7. Il résulte de tout ce qui précède, et sans qu’il soit besoin de se prononcer sur les autres moyens de la requête, que le compte-rendu d’évaluation réalisé au titre de l’année 2021 doit être annulé.
Sur les conclusions à fin d’injonction :
8. Eu égard aux motifs du présent jugement, l’exécution de ce jugement implique le réexamen de l’évaluation professionnelle de M. A au titre de l’année 2021. Il y a lieu, en conséquence, d’enjoindre à l’administrateur des finances publiques de procéder au réexamen de la valeur professionnelle du requérant, dans un délai de trois mois à compter de la notification du présent jugement.
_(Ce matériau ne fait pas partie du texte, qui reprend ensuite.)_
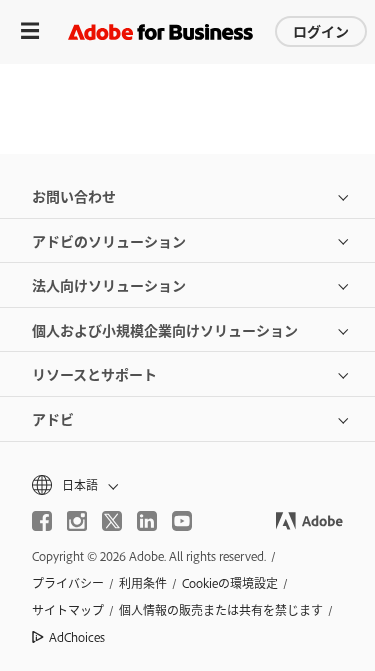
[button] (187, 485)
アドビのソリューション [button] (109, 240)
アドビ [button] (53, 418)
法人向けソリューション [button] (109, 284)
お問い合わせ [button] (74, 195)
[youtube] (182, 521)
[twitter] (112, 521)
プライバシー (68, 583)
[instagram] (77, 521)
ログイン (321, 30)
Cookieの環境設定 (230, 583)
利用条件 (143, 583)
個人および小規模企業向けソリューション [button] (165, 329)
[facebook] (42, 521)
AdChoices (77, 637)
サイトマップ (68, 610)
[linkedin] (147, 521)
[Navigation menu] (30, 31)
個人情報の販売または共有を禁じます (221, 610)
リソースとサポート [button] (94, 373)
Sur les frais liés au litige :
9. Dans les circonstances de l’espèce, il y a lieu de faire droit aux conclusions présentées sur le fondement des dispositions de l’article L. 761-1 du code de justice administrative par M. A et de mettre à la charge de l’Etat une somme de 1 500 euros.
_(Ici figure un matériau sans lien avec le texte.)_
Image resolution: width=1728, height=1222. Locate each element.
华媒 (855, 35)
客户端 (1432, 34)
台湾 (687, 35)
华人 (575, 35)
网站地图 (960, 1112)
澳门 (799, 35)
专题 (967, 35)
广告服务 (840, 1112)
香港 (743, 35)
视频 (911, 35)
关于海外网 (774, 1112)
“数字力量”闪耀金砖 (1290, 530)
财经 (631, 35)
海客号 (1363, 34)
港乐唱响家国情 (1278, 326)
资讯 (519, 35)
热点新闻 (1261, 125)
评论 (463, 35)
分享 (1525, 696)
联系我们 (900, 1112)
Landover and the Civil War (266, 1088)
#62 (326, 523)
10. En l’absence de dépens exposés dans le cadre de la présente instance, les conclusions présentées par M. A tendant à leur remboursement ne peuvent qu’être rejetées.
D E C I D E :
Article 1er : La décision du 8 juillet 2022 par laquelle l’administrateur des finances publiques a maintenu les appréciations de l’évaluation professionnelle de M. A établie en 2022 au titre de l’année 2021 est annulée.
Article 2 : Il est enjoint à l’administrateur des finances publiques de procéder au réexamen de la valeur professionnelle de M. A, dans un délai de trois mois à compter de la notification du présent jugement.
Article 3 : L’Etat versera à M. A une somme de 1 500 euros au titre de l’article L. 761-1 du code de justice administrative.
Article 4 : Le surplus des conclusions de la requête est rejeté.
Article 5 : Le présent jugement sera notifié à M. B A et au ministre de l’économie des finances et de l’industrie.
Délibéré après l’audience du 6 décembre 2024, à laquelle siégeaient :
Mme Jimenez, présidente,
Mme Van Maele, première conseillère,
Mme Caro, première conseillère.
Rendu public par mise à disposition au greffe le 20 décembre 2024.
La rapporteure,
N. Caro
La présidente,
J. Jimenez
La greffière,
P. Demol
La République mande et ordonne au ministre de l’économie des finances et de l’industrie, en ce qui le concerne ou à tous commissaires de justice à ce requis en ce qui concerne les voies de droit commun contre les parties privées, de pourvoir à l’exécution de la présente décision.